Let's say you happen to be quite obese and you have a high percentage of body fat. I used to be in that situation; I know what it feels like. Underneath that body fat you actually have a very strong skeleton and strong muscles. Your body has built up those muscles in order to carry all of that extra body fat when you move your body. Just the very act of standing up, walking across a parking lot, going up a flight of stairs or lifting your arms requires more effort when you're overweight, especially if you're obese. So the heavier you are, the stronger your muscles have to be just to allow you to do basic, everyday things.
Your body adapts to the need. You see, the body is an adaptive system. It will adapt to whatever loads you place on it. So if you are a heavier person and you're carrying around body fat, then your body will adapt by creating stronger muscles to lift your body. It's almost like doing a leg press every time you get up out of the chair. If you weigh 300 lbs., you're doing a 300 lb. leg press, you see? Now if you were to drop 150 lbs. of body fat, and end up at 150 lbs., your body wouldn't need the same amount of leg muscle to lift you. It would eliminate those leg muscles through catabolic action.
Strength train while losing weight. The solution to all of this - the strategy I want to focus on here - is to engage in strength training while you are losing body fat. If you do this, then you will be able to maintain the muscle mass that you already have underneath your body fat while you are in the process of losing the fat. This will leave you with a greater proportion of lean body mass to body fat, meaning that you will be slimmer, yet you'll have the muscles that you had when you were overweight.
Women need strength training, too. Let's take a moment to cover that myth here. Let's say you're a woman and you have more body fat than you want. You're trying to decide, "Should I engage in strength training as part of my weight loss program?" Some women say, "No, because I'll bulk up and it'll make me look fatter.
When you have a high percentage of body fat, that body fat is stored not only in the tissues that are obvious - such as your hips and your midsection, your arms and legs and so on - it's also stored intramuscularly, which means it's stored within the muscles of your body. It's sort of like the marbling of beef from a cow. If you slice a muscle from a cow, there's some fat inside the muscle… that is the same kind of fat that's in our muscles when we have a high percentage of body fat.
Don't lose the muscle you've already built. So with that crazy myth covered, let's get back to the main point, which is that engaging in strength training will conserve the muscle mass you have now. Now here's why this is so important: It's very easy for your body to shed useless muscle. So if you're not using a muscle, your body will get rid of it over a few months. It's gone. But to gain that muscle back - now that takes some effort! That could take months or years of strength training.
It's also important to note that when people talk about weight loss, they throw that term around without really understanding what it means. Everybody says "I want to lose weight," but they don't really mean that. They mean they want to lose body fat; they don't want to just lose weight. A limb amputation will cause you to lose weight, but that's not what people have in mind!

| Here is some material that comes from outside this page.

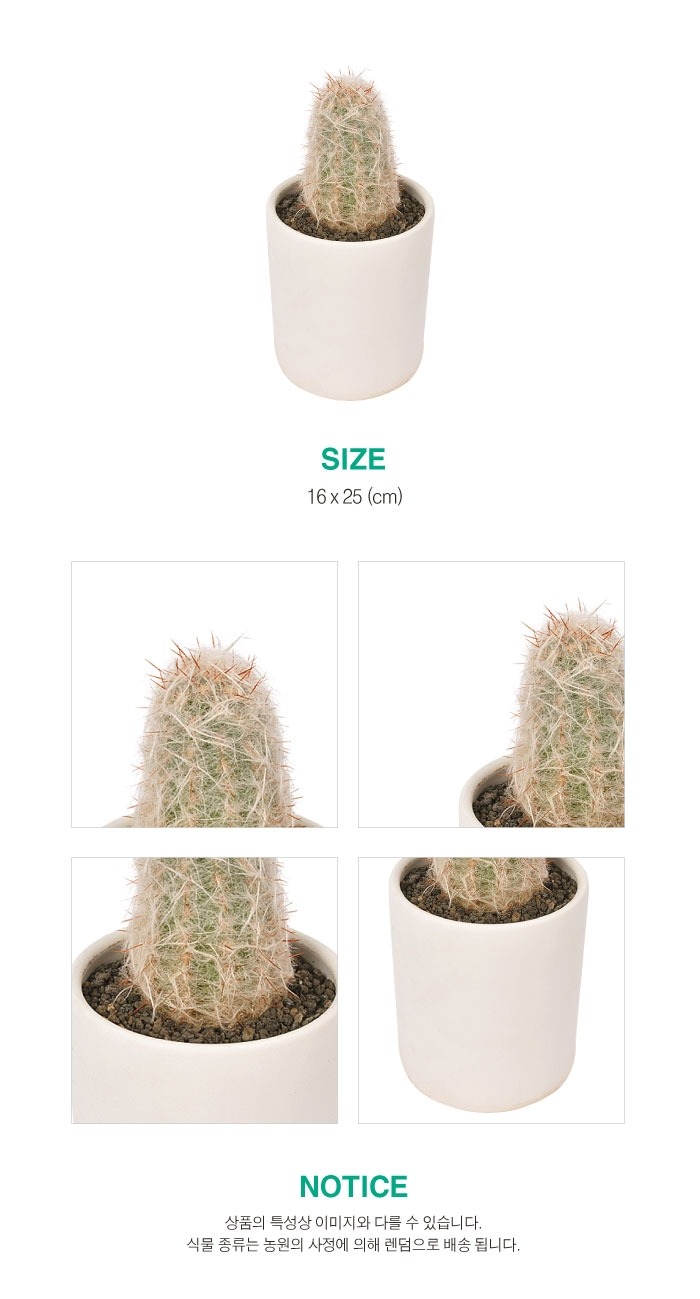The height and width of the screenshot is (1299, 700).
Task: Click the notice line starting with 식물 종류는
Action: (x=354, y=1245)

People want to lose body fat. So be careful what you wish for - and don't use that bathroom scale as a measure of your progress. There are a number of reasons why.
9 lbs. of fat and 0.
Don't forget the glycogen fuel stored in your body. The other thing to keep in mind when you're using the bathroom scale is that when you first start limiting your calories, your body is going to start burning through its glycogen stores. Glycogen is basically a fuel stored in your body. It stores sugars together with water and locks them up in the tissues and organs of your body like an energy battery, ready for you to use at a future time.
Bathroom scales are useless. So ignore the bathroom scale. It is not useful for telling you how successful you are in losing body fat. I don't use one at all. The only measure you should use is a "fat scale" or a caliper. A caliper is the best way to measure body fat. Body fat calipers measure the thickness of body fat in key locations around your body. For men, one location is on the upper pectoral area, another is the midsection and the third is on the top of the quadriceps of the leg. For women, it's the back of the arm, the midsection and along the hip.
How do you lose bone mass? Easy: you stop engaging in exercise, stop walking, and stop running. If you do all that (which I'm not recommending, by the way), then you would start to lose bone mineral density, and that would be reflected as weight loss. When you say you want to lose weight, be careful what you ask for. Your body has a number of ways to lose weight that have nothing whatsoever to do with losing body fat or enhancing your overall state of health.